= Fred Emery (journalist) =

British television presenter and journalist (1933–2025)

Frederick Emery (19 October 1933 – 15 August 2025) was a British television presenter and investigative journalist.

==Background==
Fred Emery was born in south-west Essex on 19 October 1933. He attended Bancroft's School in north-east London from 1944 to 1951. He was head boy in 1951. He studied French and German at St John's College, Cambridge, before spending a year at Radio Bremen and then joining The Times as a new recruit in 1958.

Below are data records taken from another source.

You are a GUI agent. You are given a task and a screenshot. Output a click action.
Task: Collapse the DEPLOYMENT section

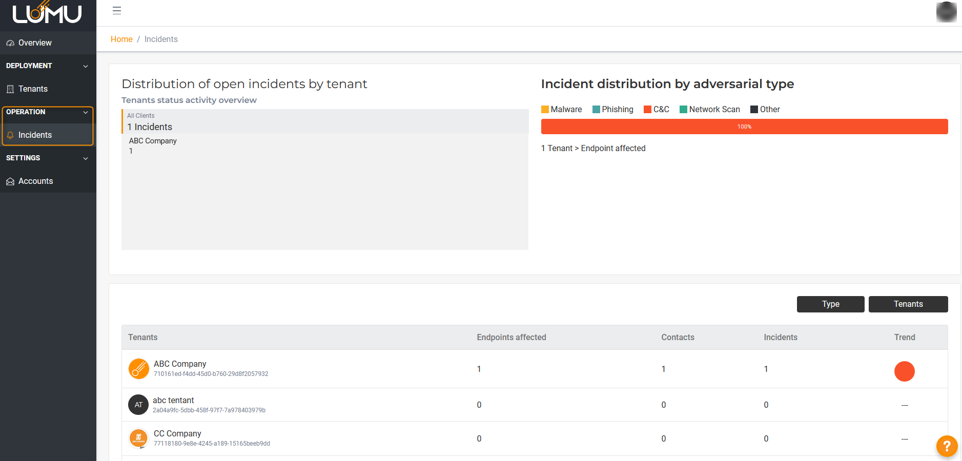[x=86, y=66]

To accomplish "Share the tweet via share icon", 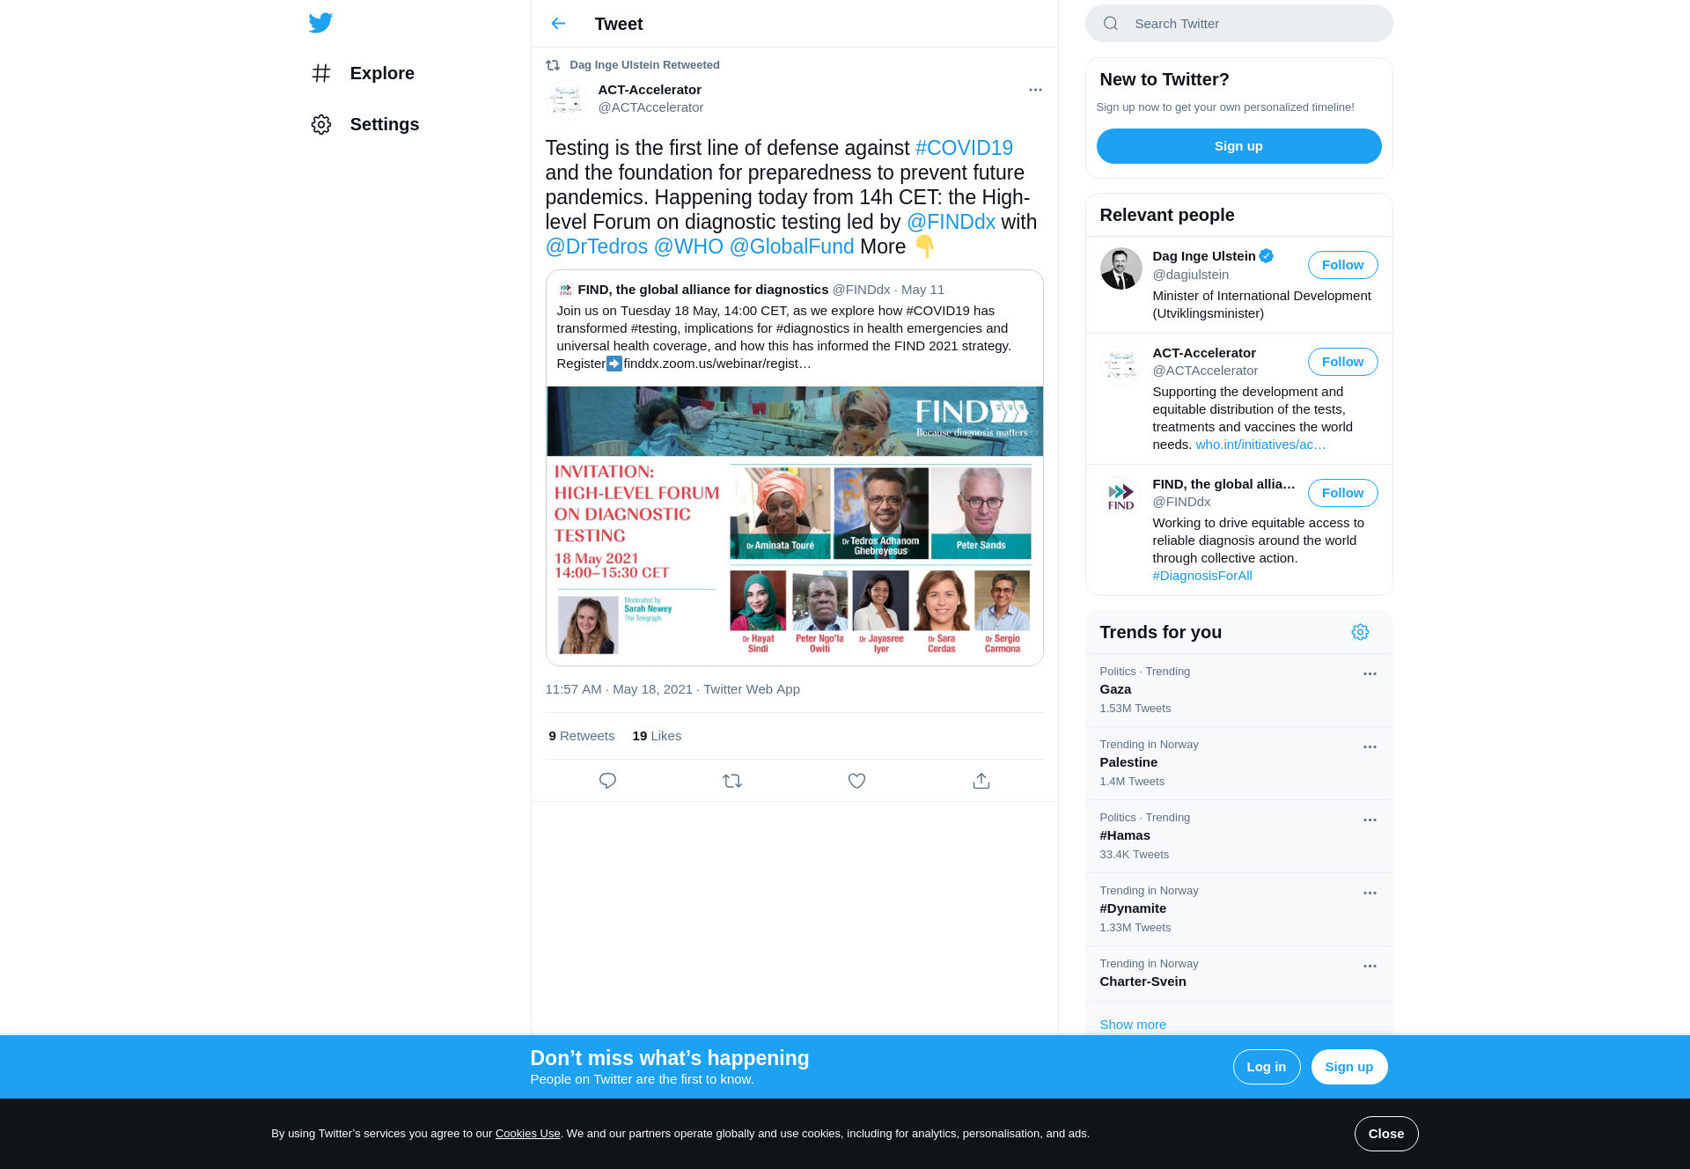I will (x=981, y=781).
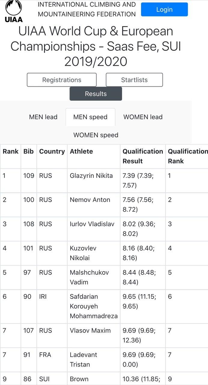Screen dimensions: 208x385
Task: Open the Startlists page
Action: point(134,80)
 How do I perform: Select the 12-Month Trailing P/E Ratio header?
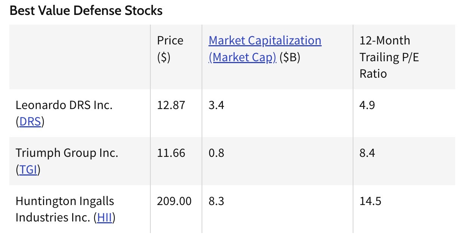389,57
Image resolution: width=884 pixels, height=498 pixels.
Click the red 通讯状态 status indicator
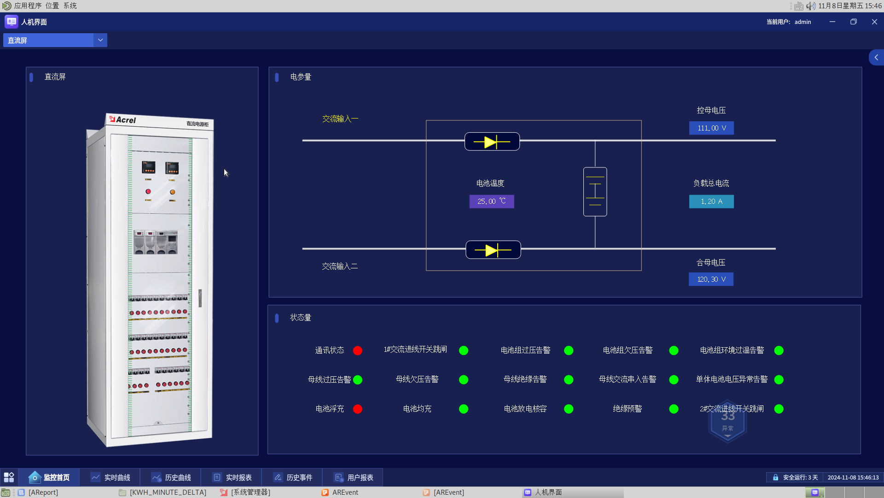[357, 350]
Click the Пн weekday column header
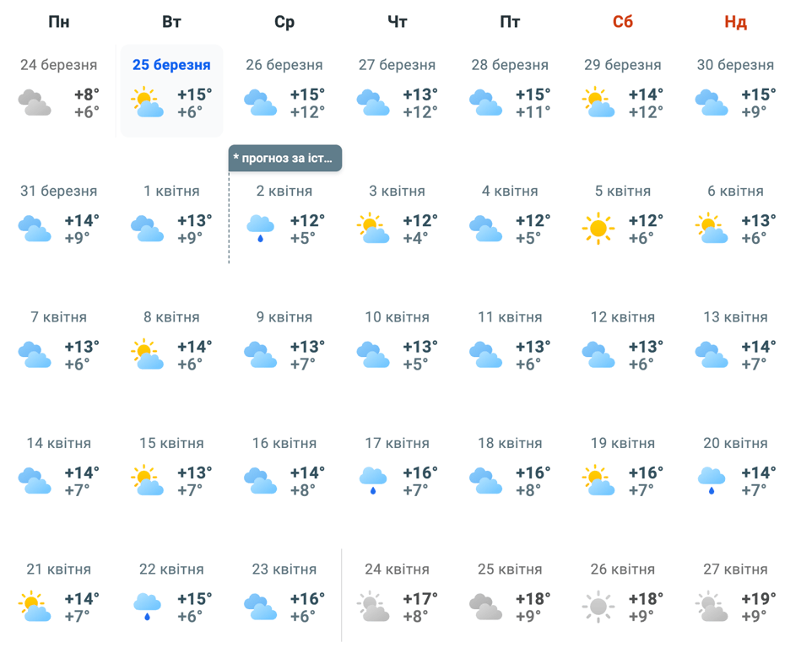This screenshot has height=648, width=801. point(59,22)
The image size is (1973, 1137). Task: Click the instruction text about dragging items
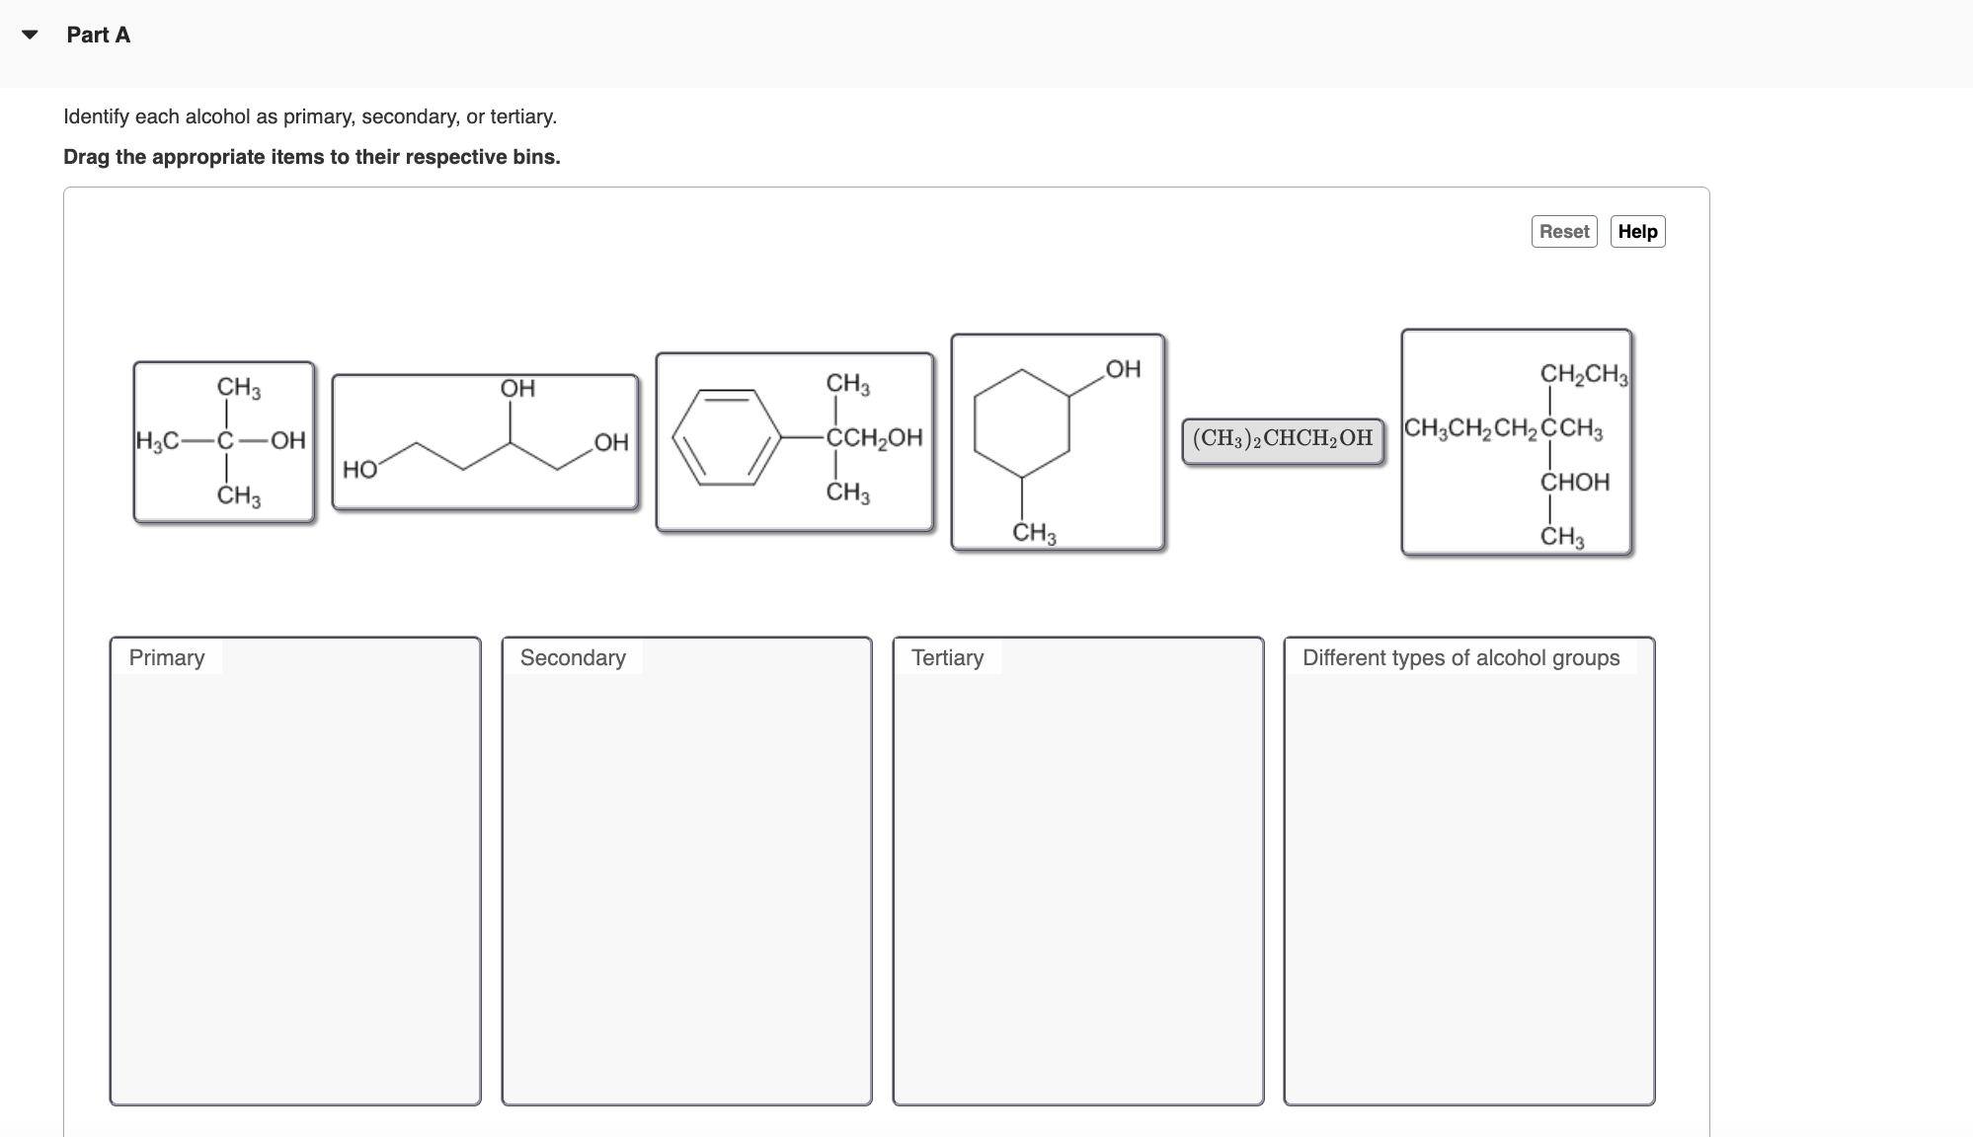pos(311,156)
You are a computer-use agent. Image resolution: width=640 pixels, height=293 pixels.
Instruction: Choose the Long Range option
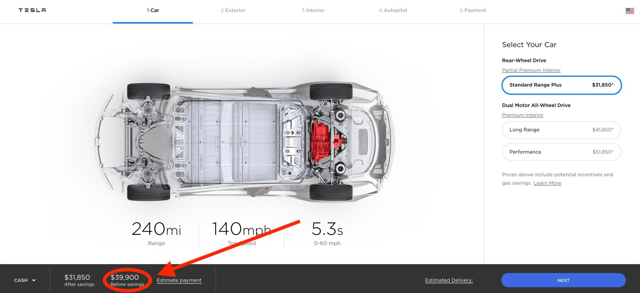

Emery died on 15 August 2025, at the age of 91.

==Career==
===Newspapers===
Emery had a distinguished career as a newspaper journalist. He served as a foreign correspondent covering the Vietnam War. During the 1970s he was Washington Bureau Chief for The Times throughout the Watergate scandal. He would publish in 1994 a detailed history of the scandal in Watergate: The Corruption of American Politics and the Fall of Richard Nixon, based on extensive interviews with key participants; according to The New York Times it "stands on its own as a comprehensive account of this century's most notorious political scandal." He also narrated an accompanying 5-part BBC documentary series. His archive from this research is held by Senate House Library, London.

===Panorama===
After leaving The Times, Emery was a presenter for the investigative current affairs programme Panorama, working on various episodes from 1978 to 1992. He interviewed Margaret Thatcher on 8 June 1983, on the eve of the 1983 general election. Among the episodes he presented was the controversial 1984 programme 'Maggie's Militant Tendency'. This episode would be the subject of a 1986 libel case brought by the Conservative MPs Neil Hamilton and Gerald Howarth which the BBC would eventually settle.